The use of force toward another person is justifiable when the actor reasonably believes that such force is immediately necessary for the purpose of protecting himself against the use of unlawful force by such other person.
In other words, self-defense is the right of a person to defend against any unlawful force. Self-defense is also the right of a person to defend against seriously threatened unlawful force that is actually pending or reasonably anticipated. When a person is in imminent danger of bodily harm, the person has the right to use force or even deadly force when that force is necessary to prevent the use against him of unlawful force. The force used must not be significantly greater than and must be proportionate to the unlawful force threatened or used against the other person.
This is a different standard than my previous blog that dealt with self-defense against an intruder. In defending against an intruder the force does not have to be proportionate whereas in other situations it does. This is an important distinction.
The term unlawful force is defined as force used against a person without their consent in such a way that would constitute a civil wrong or criminal offense.
If the force used in defending against this unlawful force is not immediately necessary or was not in proportion to the force used by the other person then the law will not consider your actions to be legitimate self-defense. This is because there are different levels of force that a person may use to prevent unlawful harm. You can only use the amount or degree of force that you reasonably believe is necessary to protect yourself against harm. If you are attempting to protect yourself against exposure to death or the substantial danger of serious bodily harm you may resort to the use of deadly force. Otherwise, you may only resort to non-deadly force.
Obviously, a situation where self-defense is necessary occurs quickly and without warning. A life or death decision has to be made instantaneously and the consequences of your decision can be long-lasting.
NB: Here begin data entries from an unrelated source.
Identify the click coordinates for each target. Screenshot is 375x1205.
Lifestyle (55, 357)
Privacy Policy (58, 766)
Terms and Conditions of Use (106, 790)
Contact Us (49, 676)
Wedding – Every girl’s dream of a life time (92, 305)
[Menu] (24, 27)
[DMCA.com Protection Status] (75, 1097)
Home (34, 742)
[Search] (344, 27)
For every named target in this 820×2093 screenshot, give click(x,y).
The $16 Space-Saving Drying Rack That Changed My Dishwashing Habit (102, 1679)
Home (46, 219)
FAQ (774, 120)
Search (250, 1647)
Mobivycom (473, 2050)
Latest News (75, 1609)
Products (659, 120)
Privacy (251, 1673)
New Jersey Self Protection Law – DEADLY FORCE
Under New Jersey Self Protection Law, the use of deadly force may be justified only to defend against force or the threat of force of nearly equal severity and is not justified unless you reasonably believe that such force is necessary to protect yourself against death or serious bodily injury. For example, if one were to purposely fire a firearm in the direction of another person that would be an example of deadly force. A mere threat with a firearm, however, intended only to make the other person believe that you will use the firearm if necessary is not an example of deadly force.
One cannot respond with deadly force to a threat or even an actual minor attack. For example, a slap or an imminent threat of being pushed in a crowd would not ordinarily justify the use of deadly force to defend against such unlawful conduct.
Again, as was the case with defense against an intruder the term “reasonable belief” is being used frequently.
A reasonable belief is one which would be held by a person of ordinary prudence and intelligence situated as you are. Self-defense exonerates a person who uses force in the reasonable belief that such action was necessary to prevent his death or serious injury even though his belief was later proven mistaken. Accordingly, the law requires only a reasonable, not necessarily a correct judgment.
Even if it is established that the use of deadly force was reasonable, there are limitations on the use of deadly force. If you provoked or incited the use of force against yourself in the same encounter, the defense of self-defense is not available. Also, if you are deemed to have been able to avoid the necessity of using deadly force by retreating, provided that you could retreat with complete safety then the defense is not available.
Again, this duty to retreat, if it can be done with complete safety, is different from the standard when dealing with an intruder in your home. There is no duty to retreat in your home where there may be in other situations.
New Jersey Self Protection Law- NON-DEADLY FORCE
New Jersey Self Protection Law standards for the use of non-deadly force are not as complicated as those for deadly force.
A person may use non-deadly force in his own defense as long as it is justified. A person may use non-deadly force if the following conditions exist:
- The person reasonable believes he must use force.
- The person reasonably believes that the use of force was immediately necessary; and
- The person reasonably believes he is using force to defend against unlawful force; and
- The person reasonably believes that the level of the intensity of the force he is using is proportionate to the unlawful force his is using to defend himself.
The definition of reasonable belief is the same as the one used for deadly force.